The more I see positive change, the bigger the problems I have to deal with.  It often feels like a tug-a-war.

“For our struggle is not against flesh and blood, but against the rulers, against the authorities, against the powers of this dark world and against the spiritual forces of evil in the heavenly realms.”Eph 6:12

Does that not make you uncomfortable?

It certainly makes me uncomfortable.  It explains the tug-a-war; the good versus evil.  It explains the push-back when there is positive growth in my faith.  It is not always easy to talk about evil and sin, but whether or not we are willing to see evil for what it is, does not change the fact that it is indeed real and a powerful force.  Fundamental to the Christian faith, is acknowledging that evil and sin is real.  It would be hopeless if it stopped there.  Watch national news for one day, and you get a very clear picture of the broken, sinfulness of humanity.

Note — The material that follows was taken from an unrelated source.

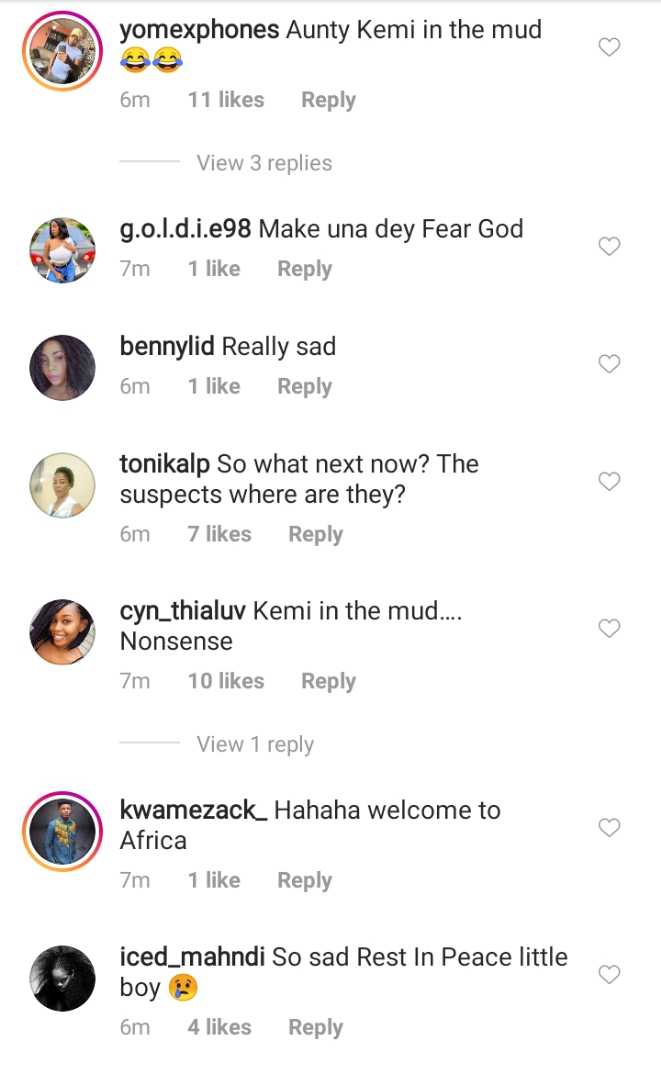Reply to yomexphones' comment
This screenshot has width=661, height=1072.
tap(328, 100)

But it does not stop there.

In the depths of despair and hopelessness, Jesus won.  He defeated death and sin and brokenness and despair.  Light shone through the darkness.  There is power in our God, you just have to believe that He died for you and your sin and brokenness, and believe and accept that He is the One and Only God, and that once this life is over, that you will be with Him in heaven.  There is hope and there is purpose to your life. “We are made right with God by placing our faith in Jesus Christ. And this is true for everyone who believes, no matter who we are. For everyone has sinned; we fall short of God’s glorious standard. Yet God, with undeserved kindness, declares that we are righteous. He did this through Christ Jesus when he freed us from the penalty of our sins.” Romans 3:22-24

All this gives meaning to life.  In the midst of a dark, broken, sinful and hurting world we can have hope, healing and meaning.  In my college days, I turned my back on my faith.  I did it willingly and purposefully.  I was done with God and church and faith and Christians and I wanted nothing to do with any of it.  My life spiraled downward and these became the darkest years of my life.  My life came to a place where I no longer recognized who I was.  My life was once so full of hope and purpose, was now broken and lonely and controlled by addiction and lies.

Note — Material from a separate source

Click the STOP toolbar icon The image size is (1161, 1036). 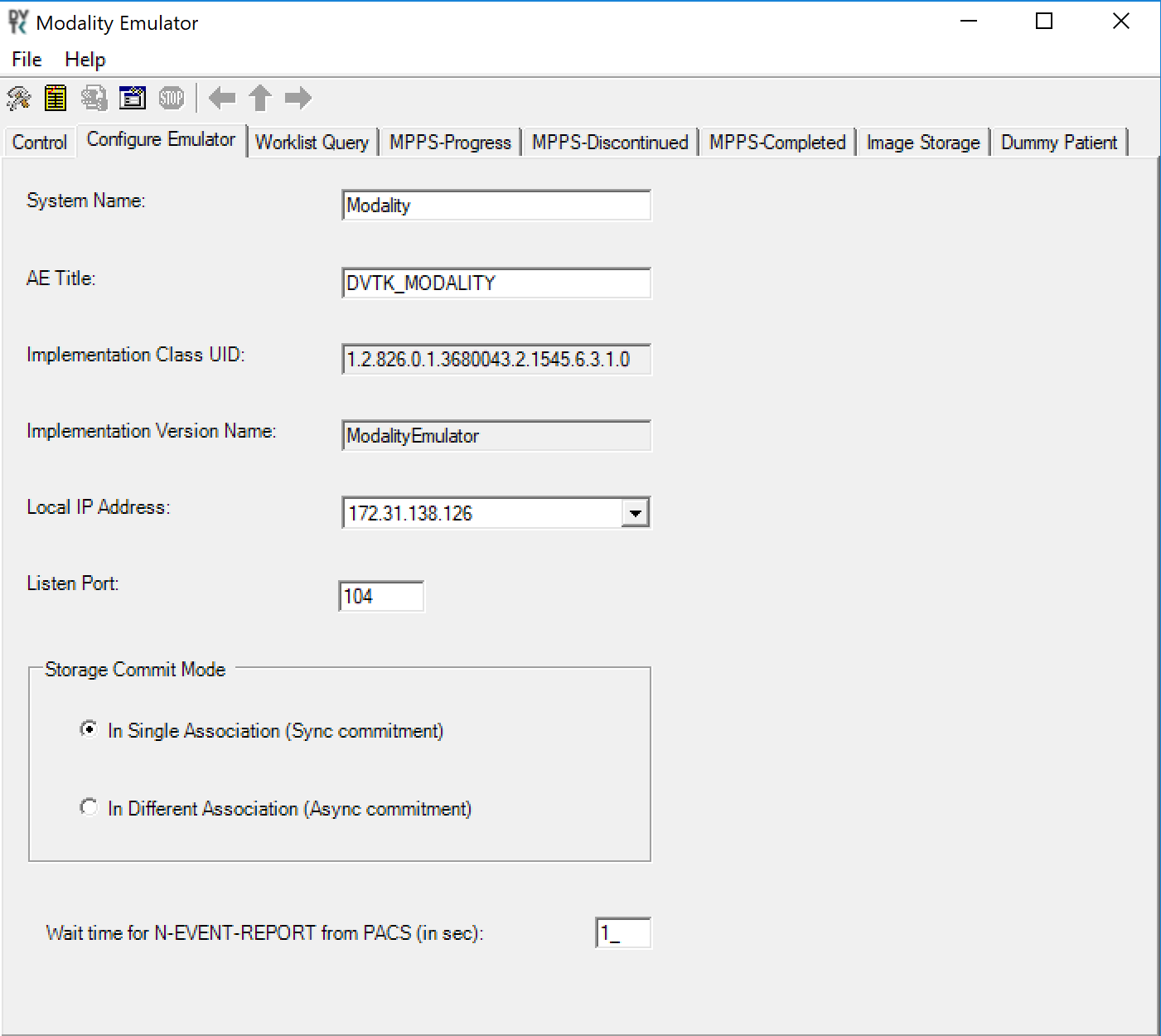tap(170, 98)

Call it divine clarity, but God allowed me to see myself and what I had become.  I remember that day with perfect clarity. 

And I hated it.

I hated who I had let myself become.  In the absence of God, I made horrible decisions for myself.

If my story ended here, it would be hopeless.   But it does not.

For the first time in years, I got on my knees and prayed.  I do not always pray on my knees, but in that moment, it felt right.  I cried out to God.  I asked forgiveness for my decisions that led me to this hopeless place.  I apologized for all the bad choices I made, all the lies, all of it. 

And I experienced God’s grace in the most profound way, possibly the most profound way I have truly felt God in my life.

I did not deserve His forgiveness.  I had done so much wrong. And yet God forgave me.  He forgave all of it.  The weight of my past that I was carrying around with me every day was suffocating.  And in that moment of truth, of me admitting my brokenness and sin, I felt the heaviness and weight of my sin lift and disappear.  The shame was gone.  I could physically breathe easier.

That is grace.  God’s grace. And it is available to anyone who asks.